• 練習問題
a: 海外拠点管理についての本文を読み、次の問いに答えてください。
(i) 海外拠点では、何に対応するために現地のパッケージシステムで業務を管理していると書かれていますか。
(ii) 本社からの統制が取れない場合に生じるガバナンスの問題として、何が挙げられていますか。
(iii) 海外拠点と本社の連携を妨げる障害として、どのような例が挙げられていますか。
b: 海外拠点管理についての本文のうち、「そのため本社が現地の状況を確認するには、以下の手順を踏む必要があります。」から「連携に多くの時間がかかることで、現状とのタイムラグが生じていることもあります。」までの部分を、両端の語句も含めて一字一句そのまま書き写してください。
c: 海外拠点管理についての本文で、多くの企業がつまずく課題として最初に箇条書きで挙げられているものを、すべて書き出してください。

• 本文
○ ○ ○ ○ ○ ○ ○

海外拠点管理では、地理的な距離のみならず、言語・文化の違いから多くの課題に直面します。
これから海外進出をお考えの方は、拠点管理で生じる課題が気になるのではないでしょうか。
本記事では、海外拠点管理で生じる課題とその原因を解説します。
後半では、海外拠点管理のポイントも紹介していますので、ぜひ最後までご覧ください。
海外拠点管理で生じる4つの課題
多くの企業がつまずく海外拠点管理の課題は、以下の4つがあげられます。
- 本社が海外拠点の現状を把握できない
- 本社からの指示が通らず現地任せになる
- 本社と海外拠点の連携に多くの時間・手間がかかる
- 拠点ごとにシステムが異なり業務効率が悪い
それぞれ順に紹介します。
課題1.海外拠点の現状を把握しづらい
もっとも発生しやすい課題は、本社が海外拠点の現状を把握できないことです。
一般的に、海外拠点では現地の法律・通貨に対応すべく、現地のパッケージシステムで業務を管理しています。
しかし、この現地のパッケージシステムが、本社のシステムと連携できないケースもしばしば。
そのため本社が現地の状況を確認するには、以下の手順を踏む必要があります。
- 現地の担当者がシステムから必要データを抽出
- データを整理し、メールなどで本社へ共有
- 不足があれば、本社から担当者へ確認
- 担当者は再度データを抽出し共有
連携に多くの時間がかかることで、現状とのタイムラグが生じていることもあります。
また、共有できるデータ量には限りがあるため、次第に現地の状況が見えづらくなり、海外拠点の不透明化につながります。
課題2.本社からの指示が通らず現地任せ
次に、本社からの指示が通らないことで、海外拠点での采配が現地任せになるケースも多くみられます。
先ほどと同様、拠点間の連携がうまく機能しない状況では、本社が海外拠点の現状を把握できません。
これにより、状況を唯一把握できている現地担当者に業務負担が集中する傾向があります。
ただ、現地担当者には、本来従事しなければならない業務があるもの。
業務負担が増加するにつれて、本来従事すべき業務が疎かになり、海外拠点の業績悪化を招きます。
なお、本社からの統制が取れない場合は、現地での不正行為や規則違反が生じるガバナンスの問題もあります。
課題3.本社と海外拠点の連携に多くの時間・手間がかかる
3つ目の課題は、本社と海外拠点の連携に多くの時間・手間がかかることです。
海外拠点と本社の連携には、時差や通貨・言語・商習慣の違いなど、多くの障害があります。

○ ○ ○ ○ ○ ○ ○

• 表示された行
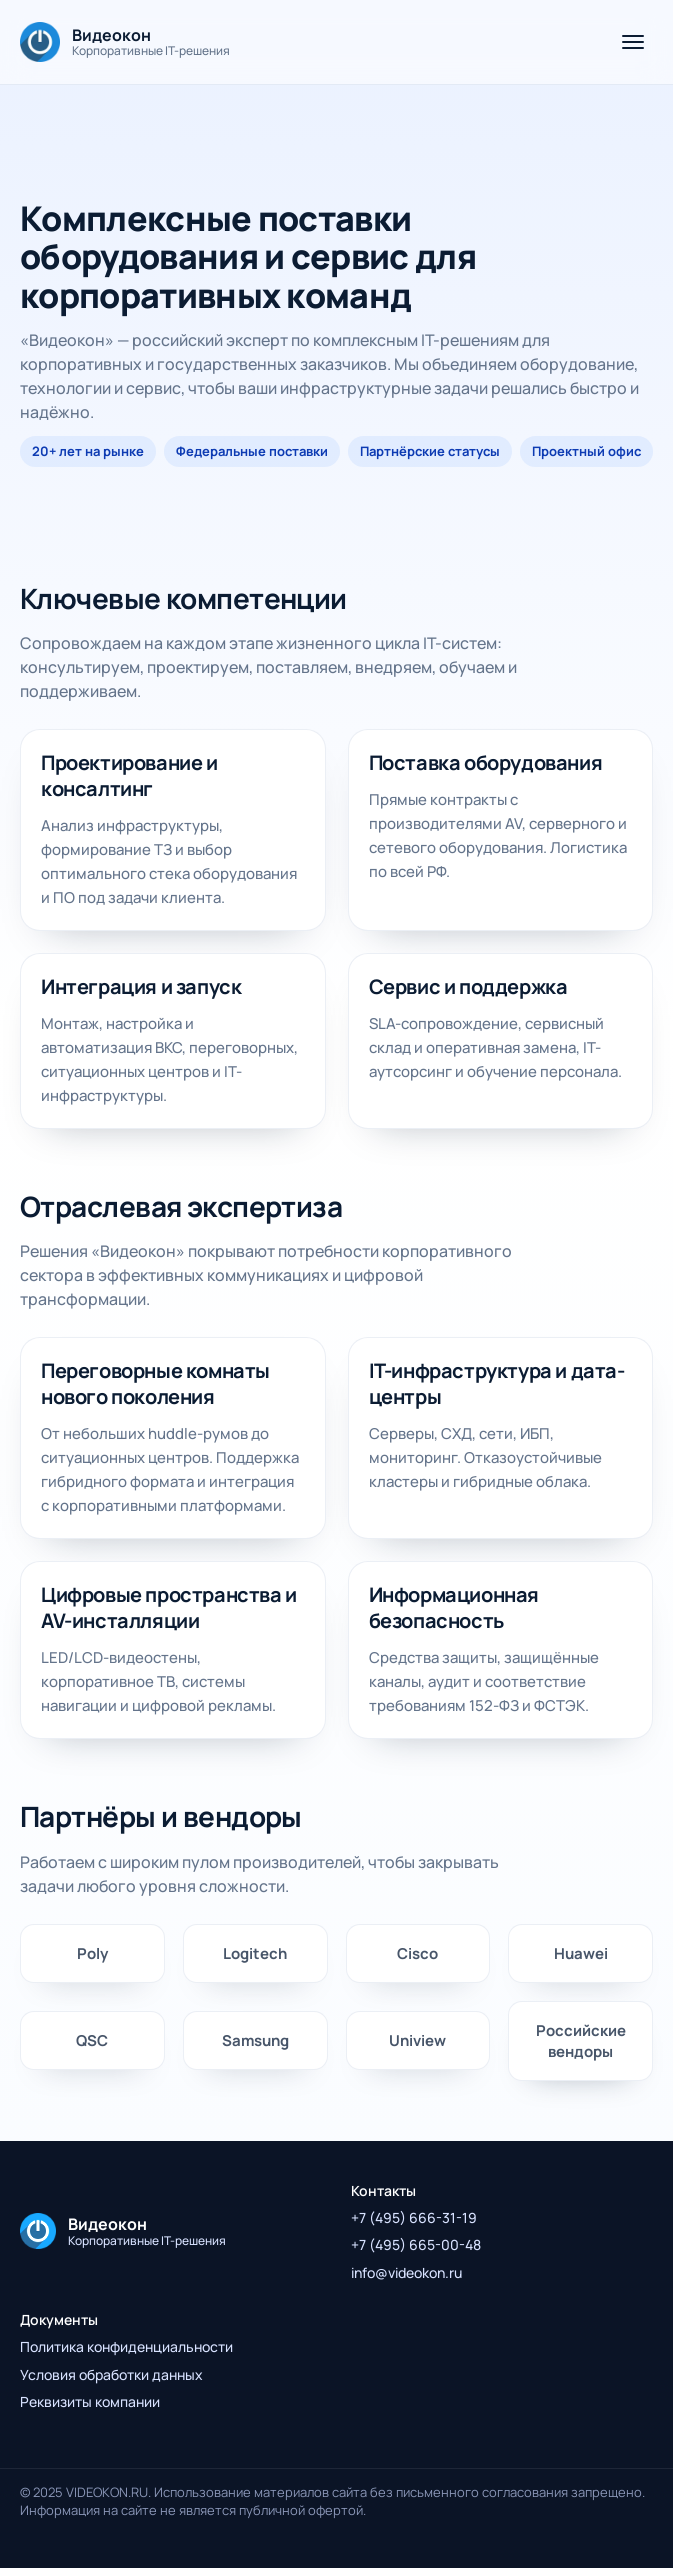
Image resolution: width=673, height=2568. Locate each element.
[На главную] (125, 42)
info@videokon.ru (406, 2272)
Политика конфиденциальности (126, 2346)
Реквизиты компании (90, 2401)
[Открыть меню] (633, 42)
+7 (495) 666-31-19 (414, 2217)
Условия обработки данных (111, 2374)
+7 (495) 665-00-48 (416, 2244)
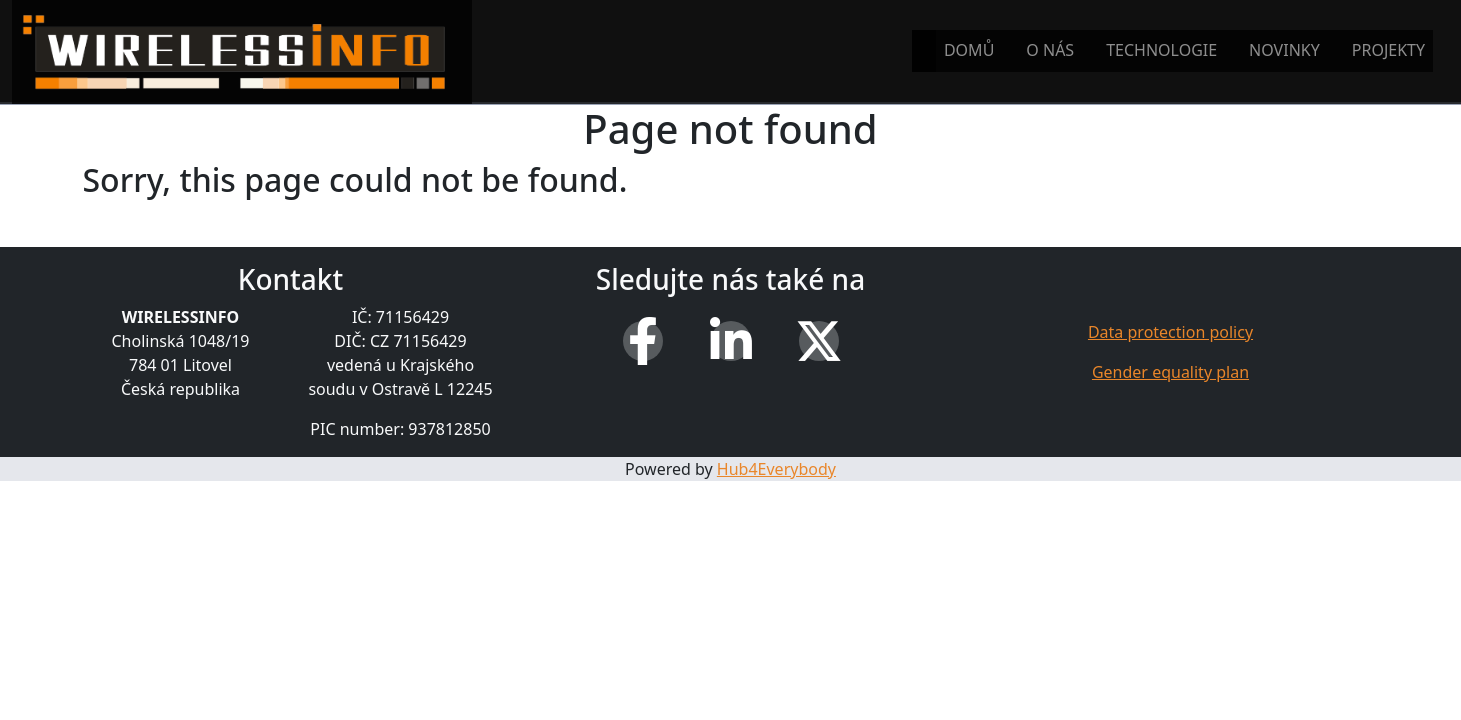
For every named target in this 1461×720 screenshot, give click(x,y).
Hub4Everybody (776, 469)
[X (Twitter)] (819, 341)
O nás (1050, 50)
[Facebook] (643, 341)
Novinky (1284, 50)
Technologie (1161, 50)
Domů (969, 50)
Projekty (1388, 50)
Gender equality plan (1170, 372)
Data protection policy (1170, 332)
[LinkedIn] (731, 341)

○ ○ ○ ○ ○ ○ ○

• 解答
a:
(i) 現地の法律・通貨に対応するためです。
(ii) 現地での不正行為や規則違反です。
(iii) 時差や、通貨・言語・商習慣の違いです。

b:
そのため本社が現地の状況を確認するには、以下の手順を踏む必要があります。
- 現地の担当者がシステムから必要データを抽出
- データを整理し、メールなどで本社へ共有
- 不足があれば、本社から担当者へ確認
- 担当者は再度データを抽出し共有
連携に多くの時間がかかることで、現状とのタイムラグが生じていることもあります。

c:
- 本社が海外拠点の現状を把握できない
- 本社からの指示が通らず現地任せになる
- 本社と海外拠点の連携に多くの時間・手間がかかる
- 拠点ごとにシステムが異なり業務効率が悪い